- 4 years ago
- Wedding: June 2012
I’ve been having an emotional last couple of days. I just needed to share somewhere. I feel like an idiot. I’ll just start by saying that. It’s ok if you all agree.
Anyway, my husband and I have been married for almost 2 years and we are in love and happy and I see us together forever. No problems there. I started a new job where I’m a manager of a team of 5. I have a co-manager in the workplace who is one step above me. Long story short, I naturally became close friends with one of the 5 people I manage. We became facebook friends, texted all the time, talked about life and our families. She would invite me out to eat and we’d go shopping. I was starting to feel like best friends. Lets call her Amy. I loved spending time with her at work and after work and we could talk for hours about anything. One day she comes in crying because her electric had been shut off because she couldn’t pay the bill for months. (her husband had been laid off) I loaned her a few hundred dollars. I couldn’t imagine her being cold and unable to cook food. My husband hates lending people money, but he agreed anyway.
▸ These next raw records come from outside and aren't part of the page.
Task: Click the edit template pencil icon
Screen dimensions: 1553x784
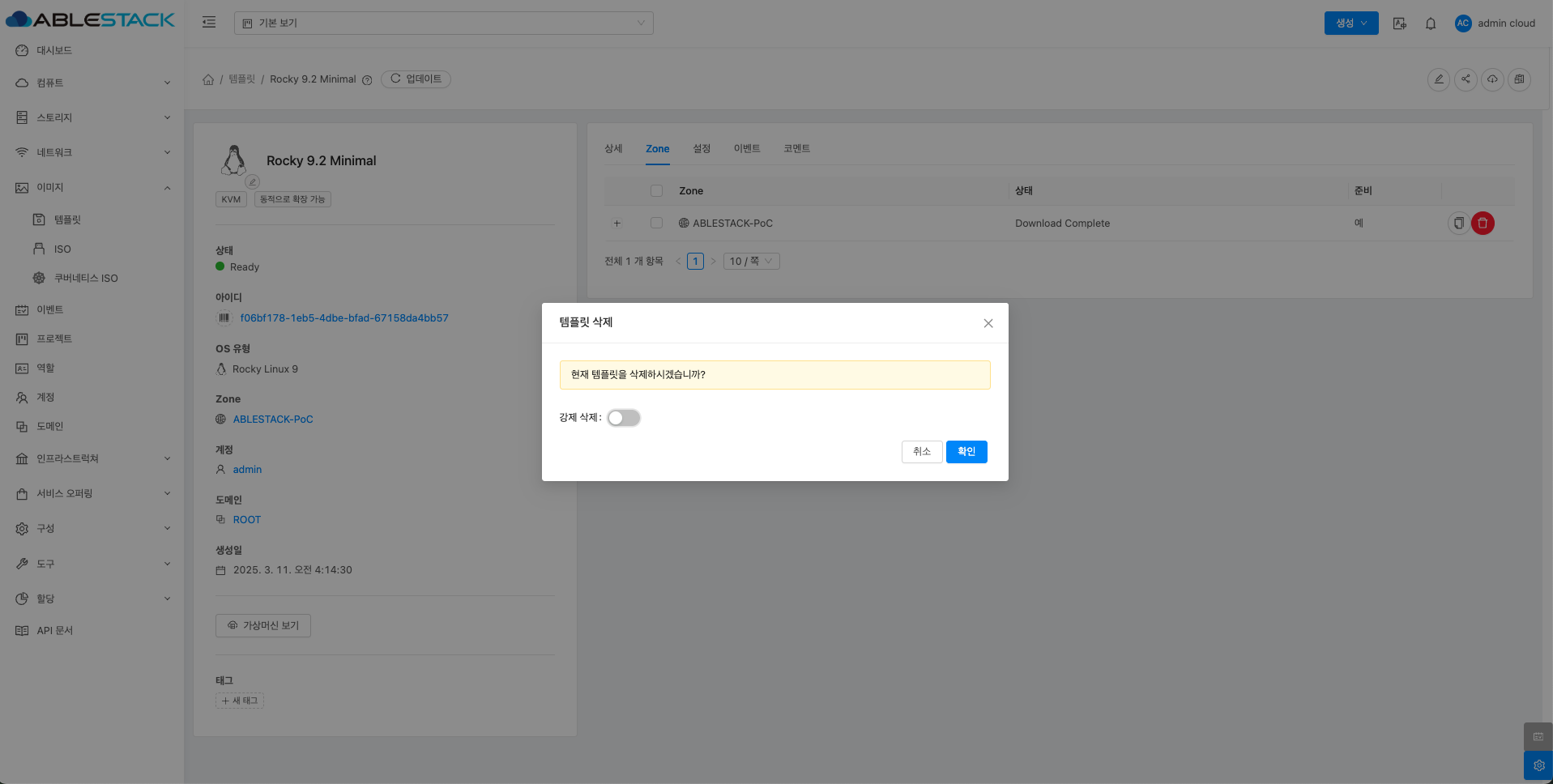Action: pyautogui.click(x=1439, y=79)
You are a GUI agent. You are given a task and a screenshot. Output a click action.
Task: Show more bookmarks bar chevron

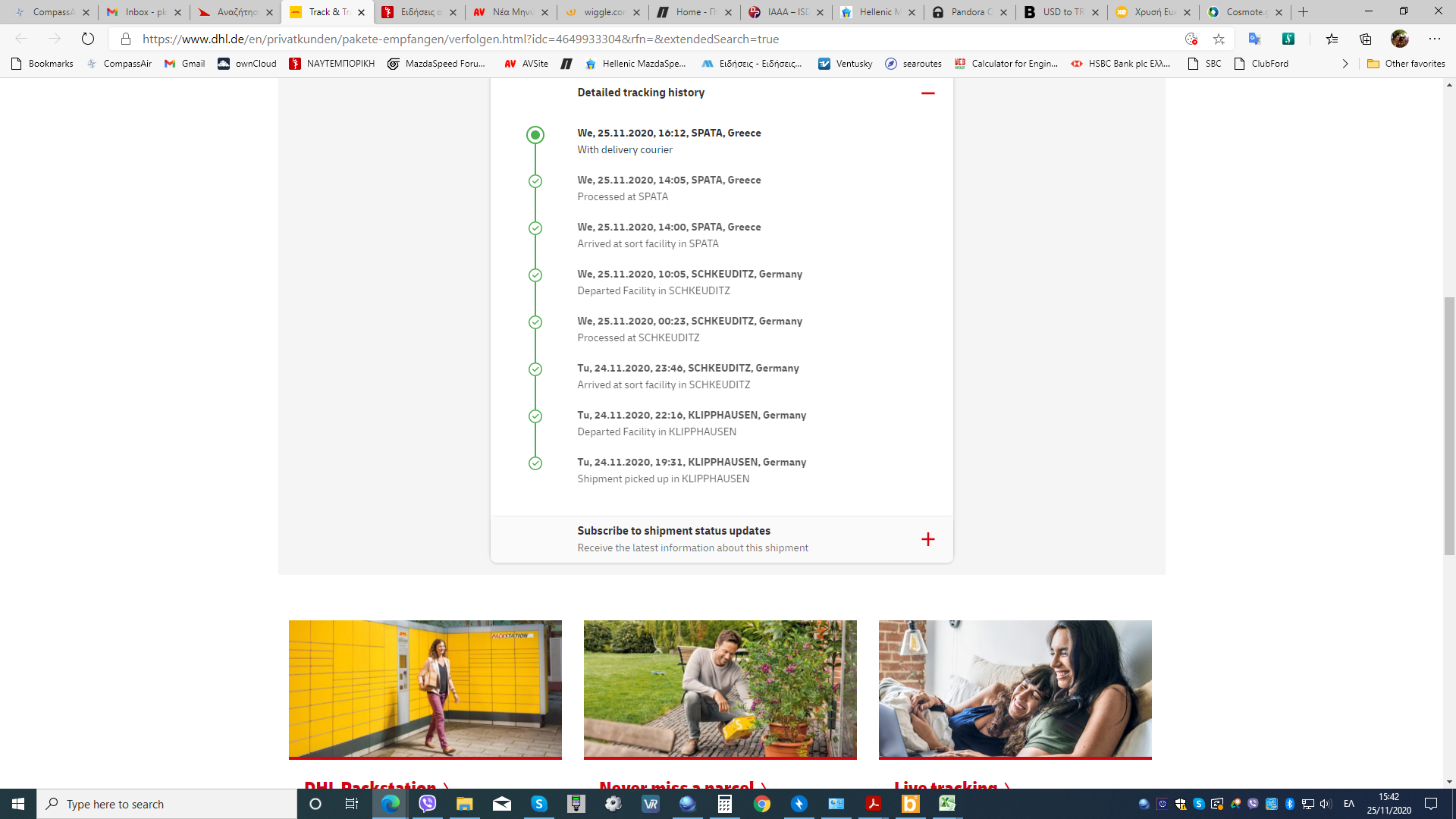coord(1345,64)
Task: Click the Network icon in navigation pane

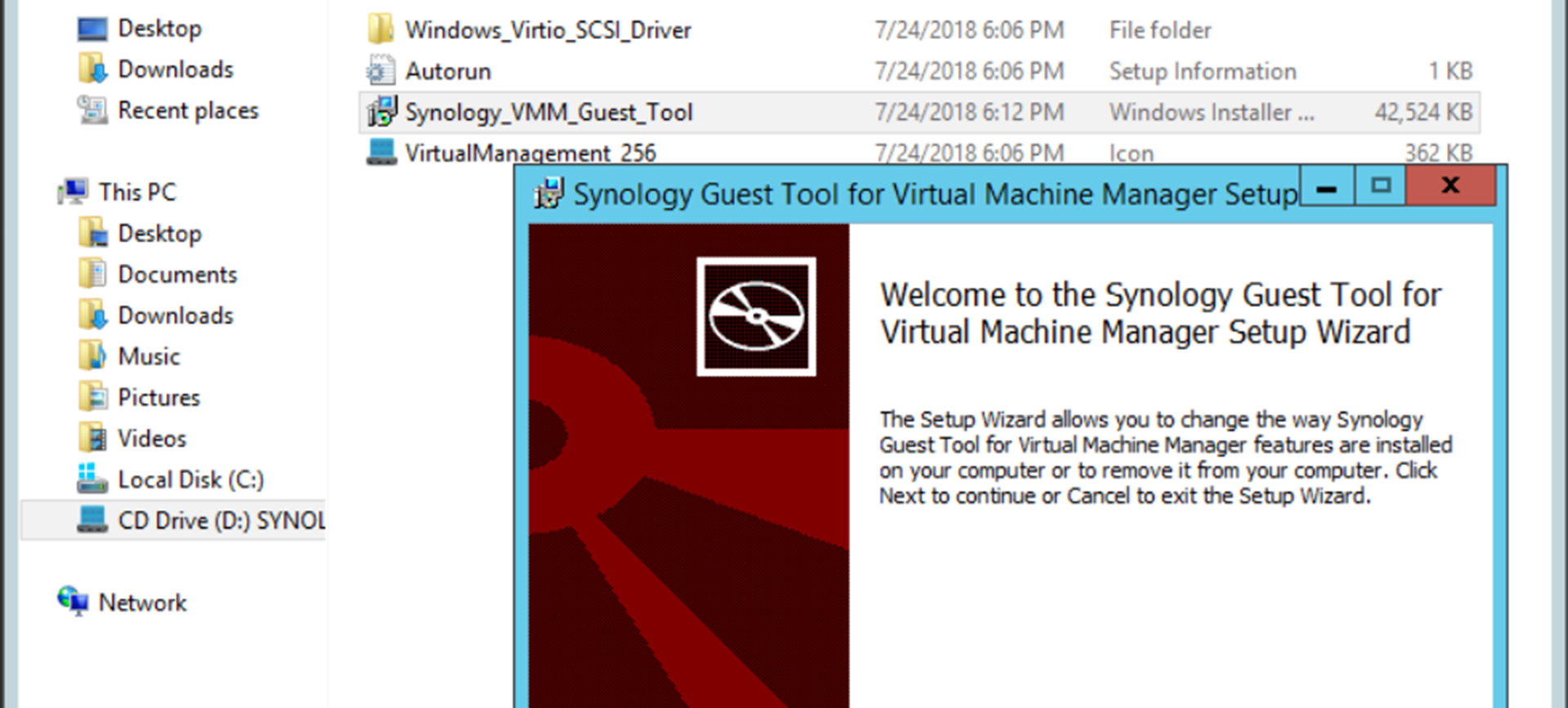Action: pos(74,602)
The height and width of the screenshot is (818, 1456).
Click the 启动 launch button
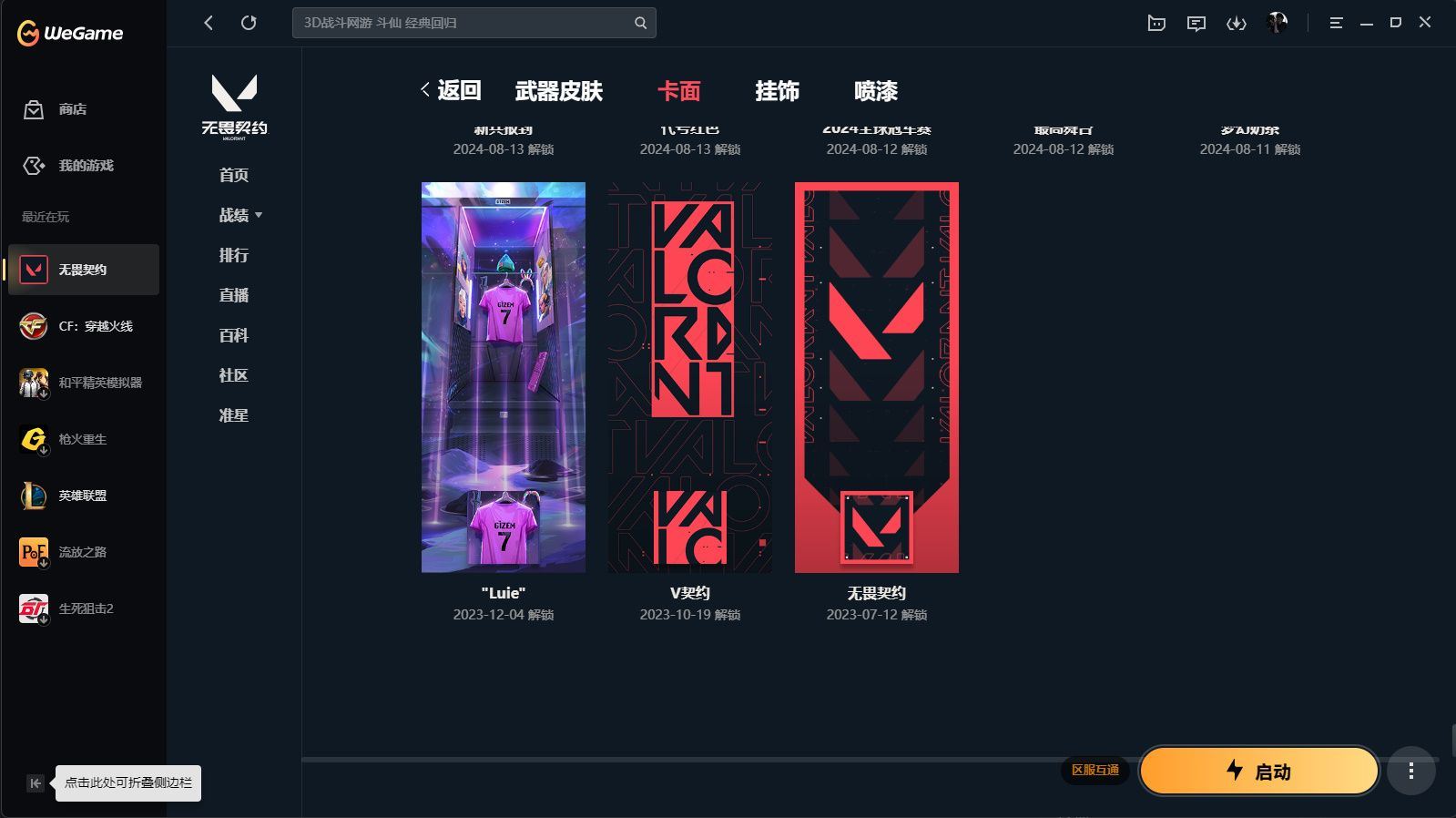tap(1258, 772)
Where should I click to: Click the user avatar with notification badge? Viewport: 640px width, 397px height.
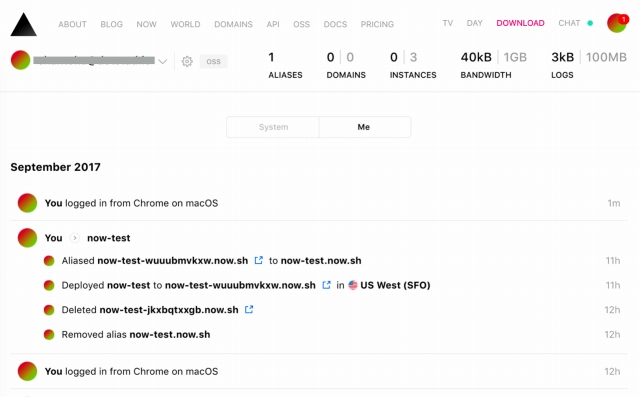pos(617,23)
Alright… so I became very close with a co-worker and then loaned her money. Stupid moves. I know. This was in early November. Amy still hasn’t been able to pay us back, which annoys my husband. We are fortunate and have a very good income, so we don’t need the money for anything, but it’s more of the principle for him. I’ve been telling him to just wait and I trust her and she won’t forget and she’s a good person, etc etc etc.
One of the other 5 coworkers below me, the only man, started sexually harassing me anytime I was forced to work alone with him. I made two complaints to the manager 1 step above me, blocked him (lets call him Aaron) on facebook, and he was given two official stern warnings about professional behavior. Aaron could have won an oscar for the act he put on for Amy and my co-manager. He had them convinced that he was being a nice guy and I was simply misunderstanding the situation. Amy even told me that it was being blown out of proportion by my husband and I. I ended up having to secretly record Aaron on my iphone (legal in my state) while he was alone with me and let them listen. They apologized after that and he was removed from our location by corporate.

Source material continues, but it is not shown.